§ SELECTED EXTRACT
Vector.hpp

1. #ifndef __fullmetalVector_hpp
2. #include <cstring>
3. #include <stdexcept>
4. /* Vector class is used for dynamic memory management
5. This is more efficent than the std::vector<> class, because
6. objects are only created *once*, and are only destroyed, *once*
7. And also uses pointers rather than references, which simplifies
8. the process significantly. The object doesn't need to be a class,
9. because it only has one member, everything else is a member-function.
10. It also uses a C-string style of notating the end of the array.
11. The C++ 'delete' method is also used for each element, to ensure an
12. objects destructor *is* called.
13. NumElements() - Number of array slots in or occupied.
14. Add ( ) - Add a new element.
15. Remove ( ) -
16. Do not steal, or take credit for this work.
17. Leave this comment in this file.
18. */
19.  
20. class Range{
21.     private:
22.         int mStart,mSize,myID;
23.     public:
24.         Range(int aStart,int aSize):mStart(aStart),mSize(aSize){}
25.         Range(Range& r):mStart(r.mStart),mSize(r.mSize){}
26.         Range(const Range& r):mStart(r.mStart),mSize(r.mSize){} //needed to return 'by value'
27.         bool operator () (int x){
28.             return x>=0? (x<mSize || mSize==0):(-x <= mSize || mSize==0);
29.         }
30.         int operator [] ( int x ) {
31.             if(!operator()(x)) throw std::range_error("Range throwing exception; invalid indice number.");
32.             return x + mStart;
33.         }
34.         int Size( ){ return mSize; }
35.         int Size( int aSize ){ return mSize = aSize; }
36.         int Start( ) { return mStart; }
37.         int Start( int aStart ){ return mStart = aStart; }
38. };
39.  
40. template <class T,bool construct = false>
41. class Vector{
42.     public:
43.         class CallBack{
44.             public:
45.                 virtual void operator () (Vector<T>& a,unsigned int indice) = 0;
46.         };
47.         Range All( int size = -1 ) {
48.             if(size==-1) size = arraySize;
49.             const Range ret(0,size);
50.             return ret;
51.         }
52.         void Each(CallBack& cb,Range range= All()){ for(unsigned int i;range(i);i++)cb(*this,range[i]); }
53.         //We DO NOT delete const pointers...
54.         Vector<T>& Remove(Range& ran){
55.             for(int i=0,indice=ran[0];;i++,indice=ran[i]){
56.                 if(indice<0) indice += arraySize;
57.  
58.                 if(construct){
59.                     if(sizeof(T)<=sizeof(T*)) delete &(((T*)tElements)[indice]);
60.                     else delete tElements[indice];
61.                 }
62.

§ RAW DATA
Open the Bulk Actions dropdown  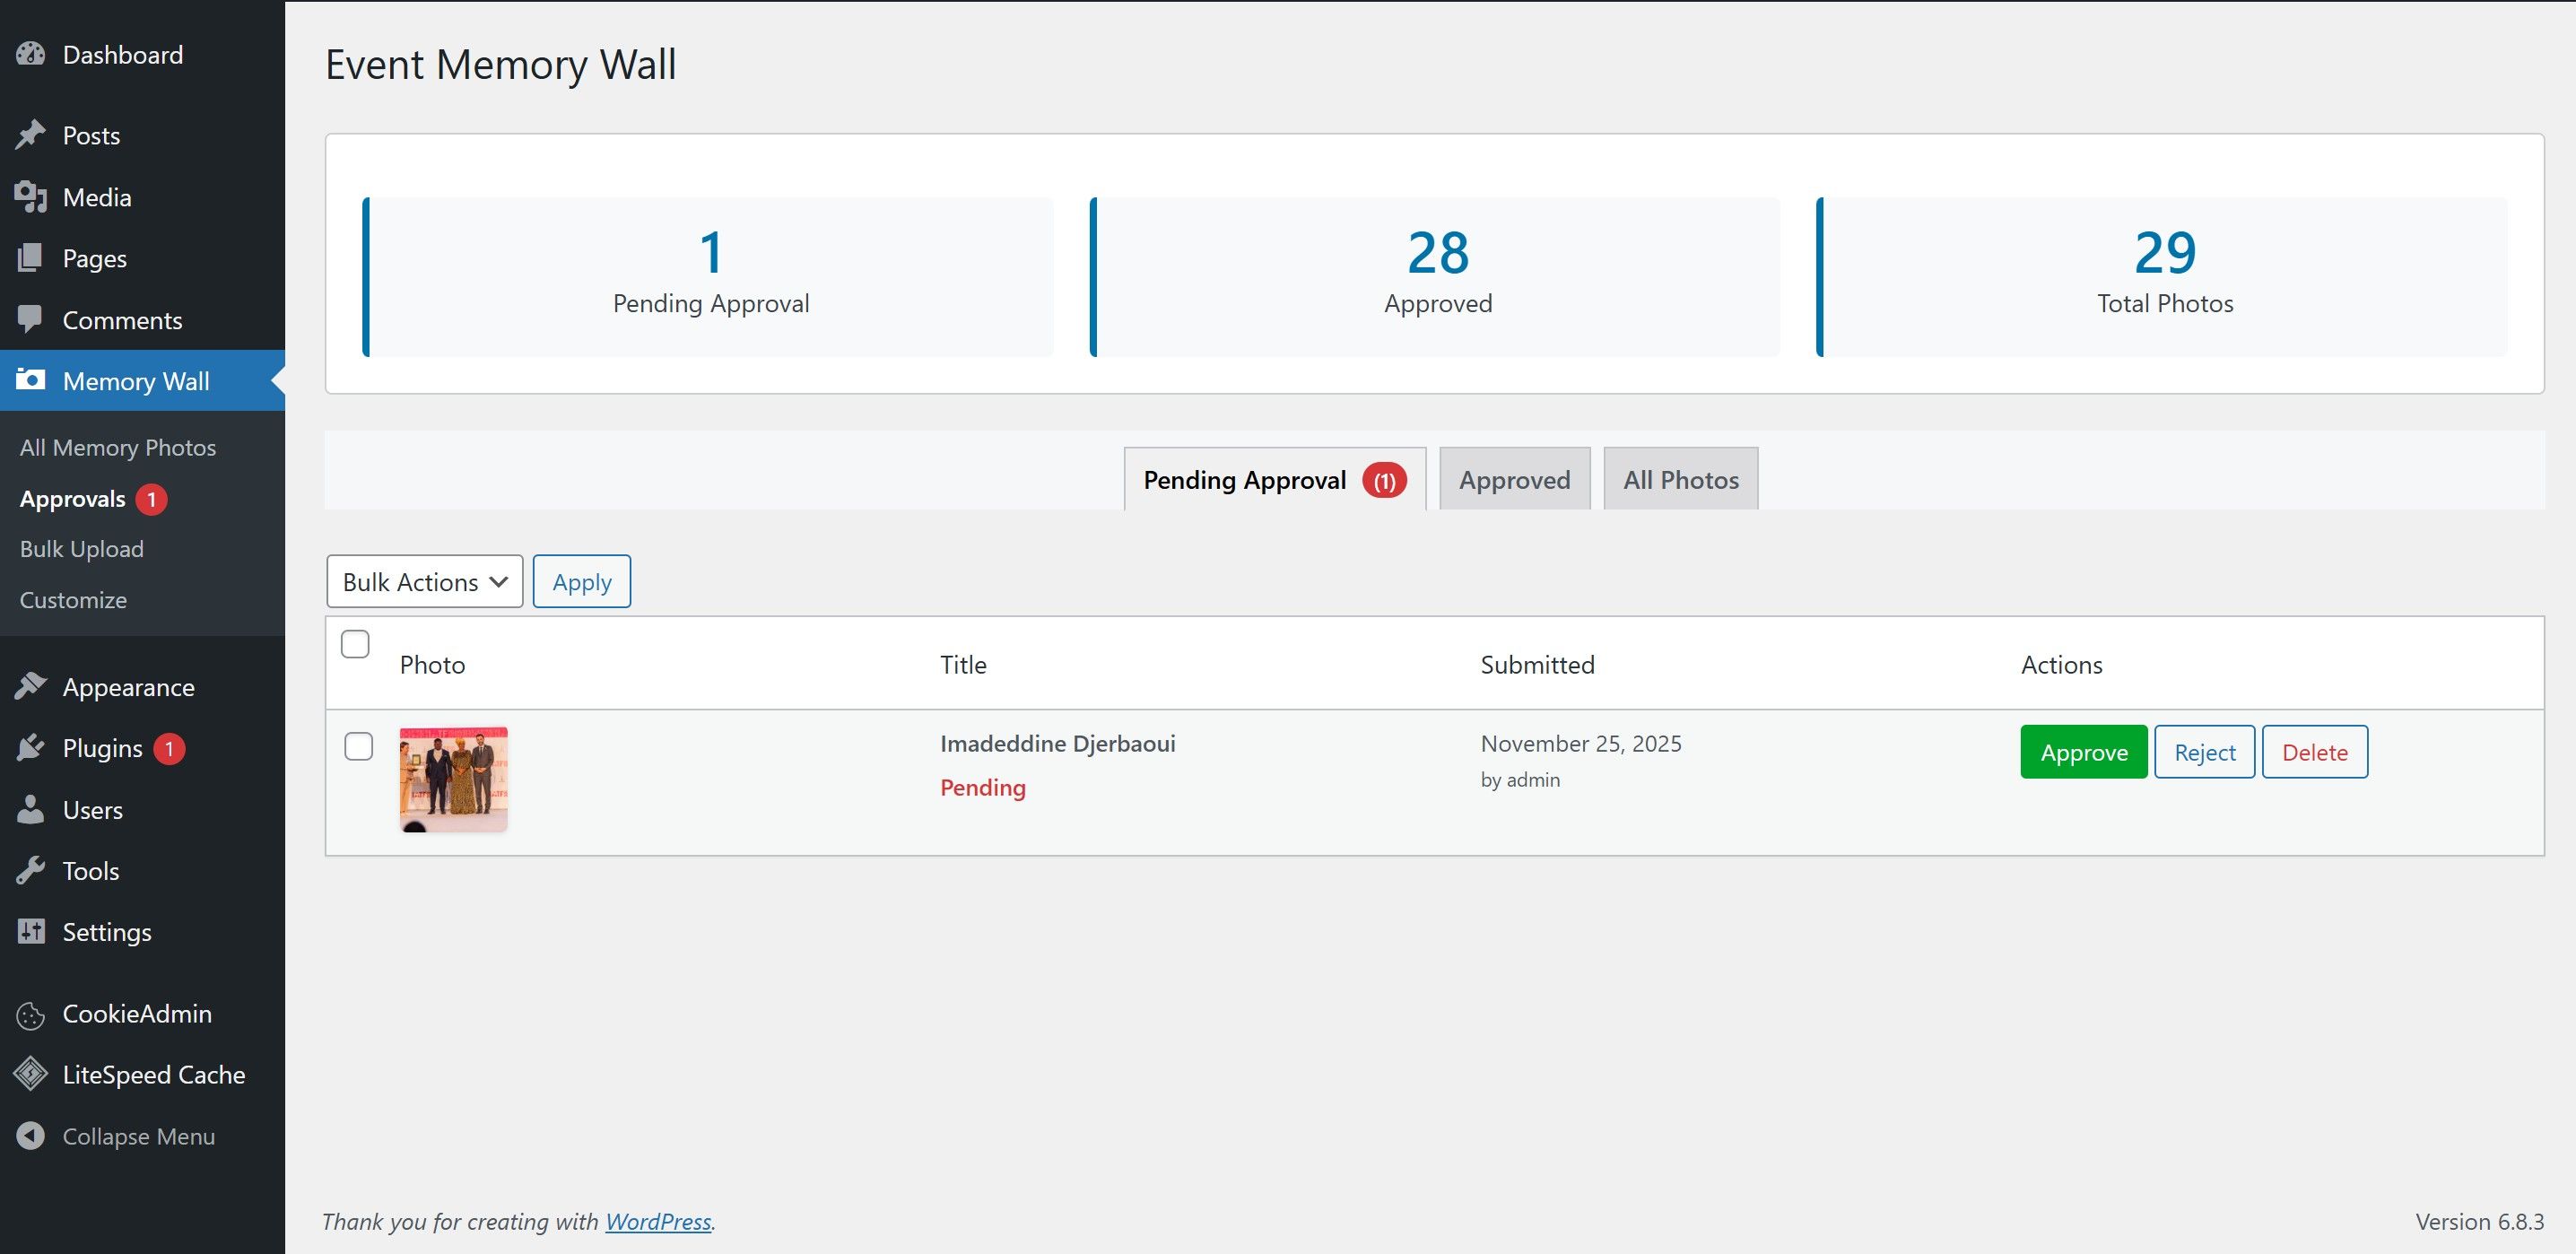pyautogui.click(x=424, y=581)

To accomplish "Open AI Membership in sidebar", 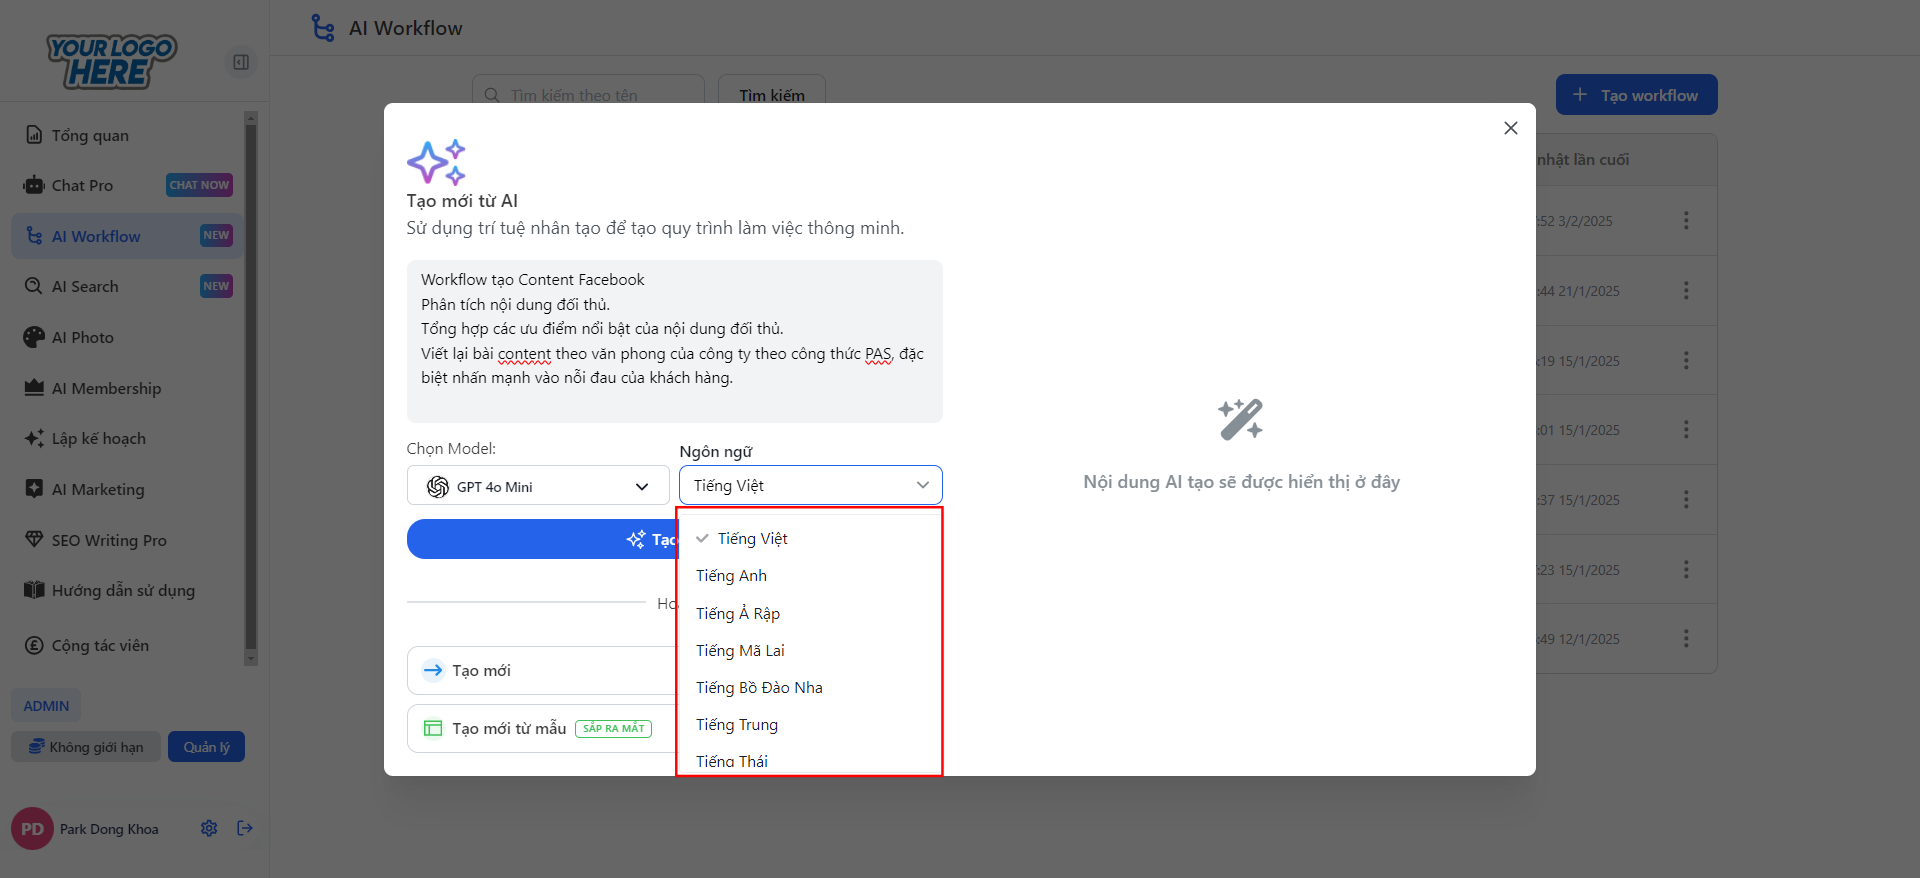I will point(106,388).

§ CHALLENGES
1 > In the Vector.hpp listing's header comment, what style is used to mark the end of the array?
2 > Echo the part of the Vector.hpp listing starting with "13. NumElements() - Number" and going on through "in this file.".

§ SOLUTIONS TO EACH TASK
1 > A C-string style of notating the end of the array.

2 >
13. NumElements() - Number of array slots in or occupied.
14. Add ( ) - Add a new element.
15. Remove ( ) -
16. Do not steal, or take credit for this work.
17. Leave this comment in this file.